Mirda la secoua avec colère, l'aspergeant de postillons et l'empoisonnant de son haleine fétide, de sorte que Tirla se recula autant qu'elle put. Ses autres clientes faisaient cercle autour d'elle, et, comme leurs corps la cachaient aux regards de Yassim, elle ne résista pas.
— Je regardais les prix des marchandises, dit-elle, impénitente.
Bilala et Pilau cherchaient à contourner Mirda et à attirer Tirla dans leur partie du cercle. Mirda colla Tirla contre elle, tandis que Mama Bobchik la prenait par l'autre bras, de sorte que Tirla se trouva fermement coincée entre les deux grosses commères.
— Il est là, dit Tirla à Mirda, se tortillant pour se faire un peu de place.
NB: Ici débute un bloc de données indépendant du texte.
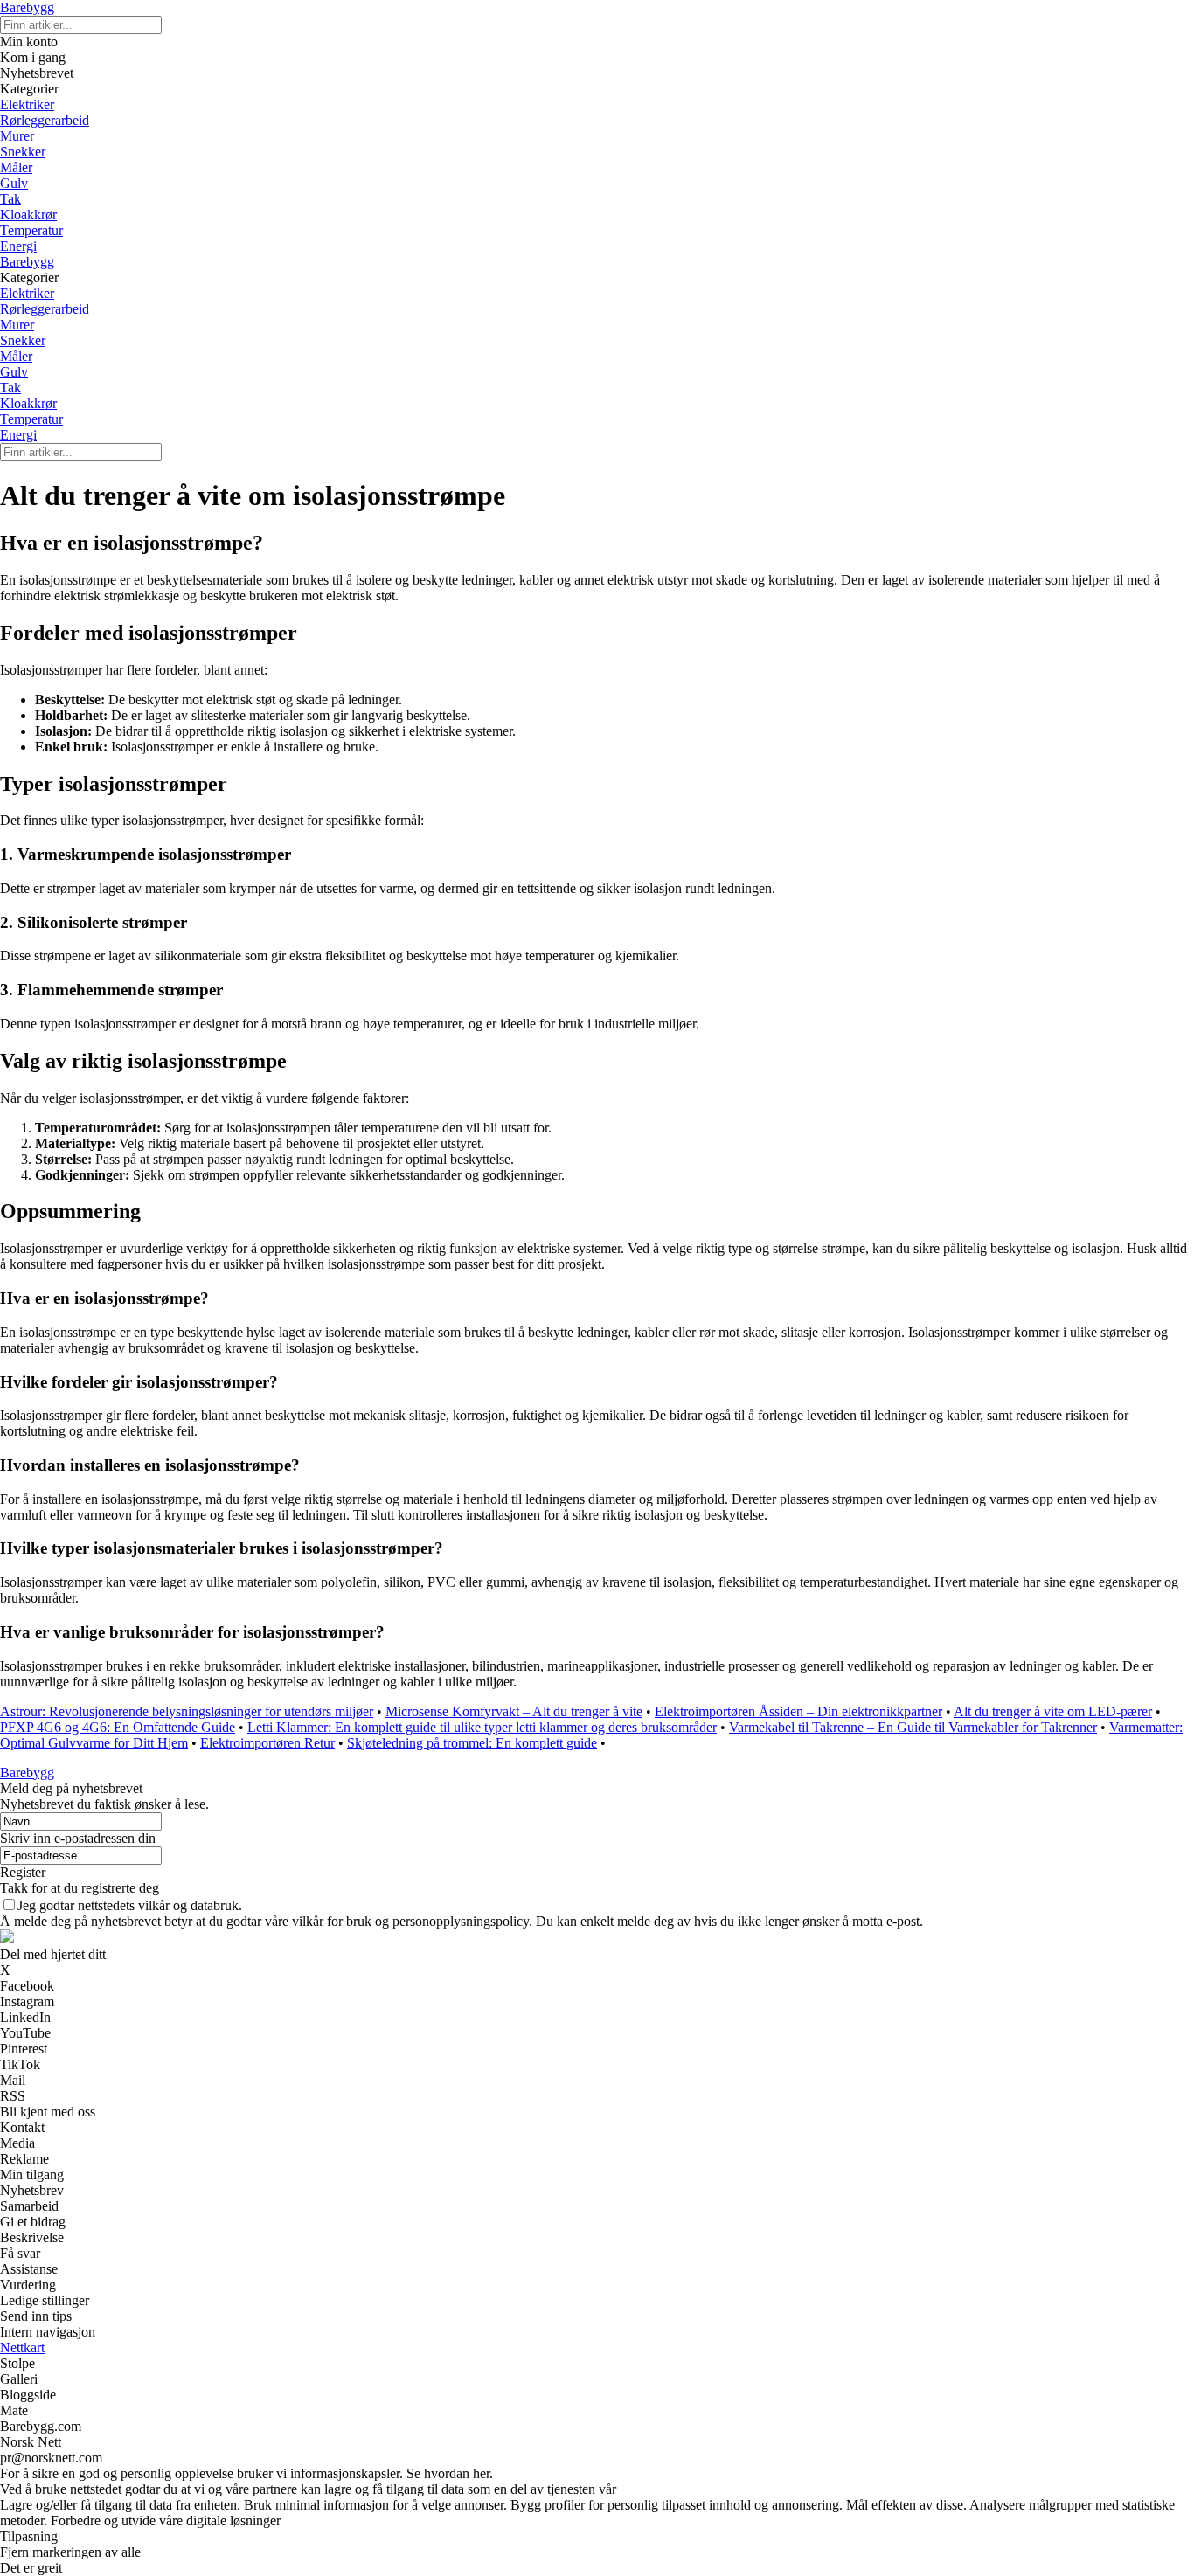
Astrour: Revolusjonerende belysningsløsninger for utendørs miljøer (186, 1711)
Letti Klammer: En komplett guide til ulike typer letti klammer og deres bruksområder (482, 1727)
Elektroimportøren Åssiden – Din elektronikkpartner (798, 1711)
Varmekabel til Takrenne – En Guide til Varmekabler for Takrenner (913, 1727)
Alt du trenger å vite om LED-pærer (1053, 1711)
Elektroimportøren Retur (267, 1742)
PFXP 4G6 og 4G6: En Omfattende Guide (117, 1727)
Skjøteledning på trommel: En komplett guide (472, 1742)
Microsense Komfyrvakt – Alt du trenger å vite (513, 1711)
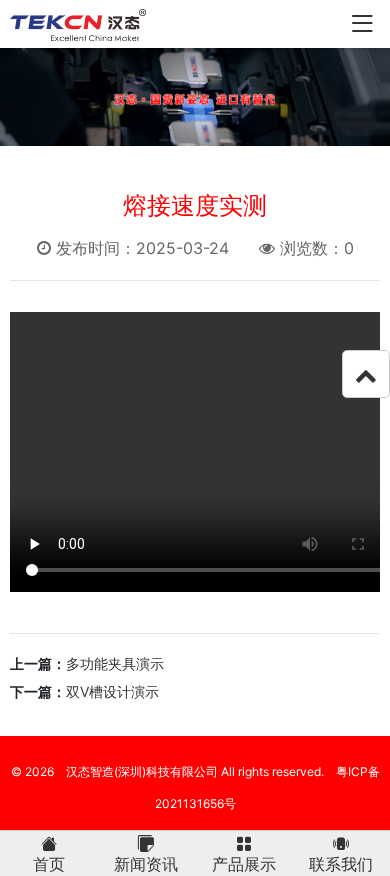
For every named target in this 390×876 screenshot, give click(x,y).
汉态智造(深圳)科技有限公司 (142, 771)
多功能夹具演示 (115, 663)
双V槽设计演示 (112, 691)
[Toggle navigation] (362, 25)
Elle répéta la phrase dans la langue de ses autres clientes.
— Lui?
Mirda s'étira le cou pour regarder par-dessus son groupe, puis émit un grognement.
— Yassim grillera en enfer avant que je lui vende un autre gosse, dit-elle, serrant convulsivement l'épaule de Tirla. Ne t'approche pas de lui, tu entends?
Tirla hocha la tête avec enthousiasme. Puisque Mirda connaissait Yassim, c'était peut-être l'occasion de la charger de l'opération de blanchissage. Mais elle n'était pas sûre que tous les crédits parviendraient à leur propriétaire.
— Il paye bien, geignit Elpidia.
Elle avait une fille d'âge vendable. Elle avait aussi de gros besoins de toxicomane, pour lesquels elle échangeait tous les ans le fruit de ses entrailles quand ils étaient assez grands pour valoir un bon prix. Elle rongea son frein un moment, se demandant si elle devait retourner à son squat pour lui ramener l'enfant.
— Moi, je ne vendrais jamais à cet individu ! ragea Mirda en sa langue, ses yeux noirs étincelants de mépris. Bon prix ou pas. Même vendre à la station, ça vaut mieux.
— Qu'est-ce qu'elle a dit ? demanda Elpidia à Tirla.
Tirla haussa les épaules.
— Je suis payée pour traduire l'orateur, pas pour régler les disputes entre mes clientes, et elle n'est pas femme à contrarier.
Elpidia foudroya Mirda, qui tira Tirla à elle, manquant lui déboîter le bras en l'arrachant à la main de Marna Bobchik.
— Viens, dit Mirda.
Sa tunique ballonnante et puante cachant le visage de Tirla, elle prit la tête du groupe, fendant la foule encore clairsemée. Elle s'arrêta juste sous la scène, où personne ne pouvait se mettre devant elles pour leur bloquer la vue. Elle allait pousser Tirla sur le devant quand la petite se dégagea.
— Il faut que je puisse le voir. Je vais me mettre ici, d'où j'aurai une bonne vue et où vous pourrez toutes m'entendre.
Elle traduisit sa phrase en la langue de chacune de ses clientes.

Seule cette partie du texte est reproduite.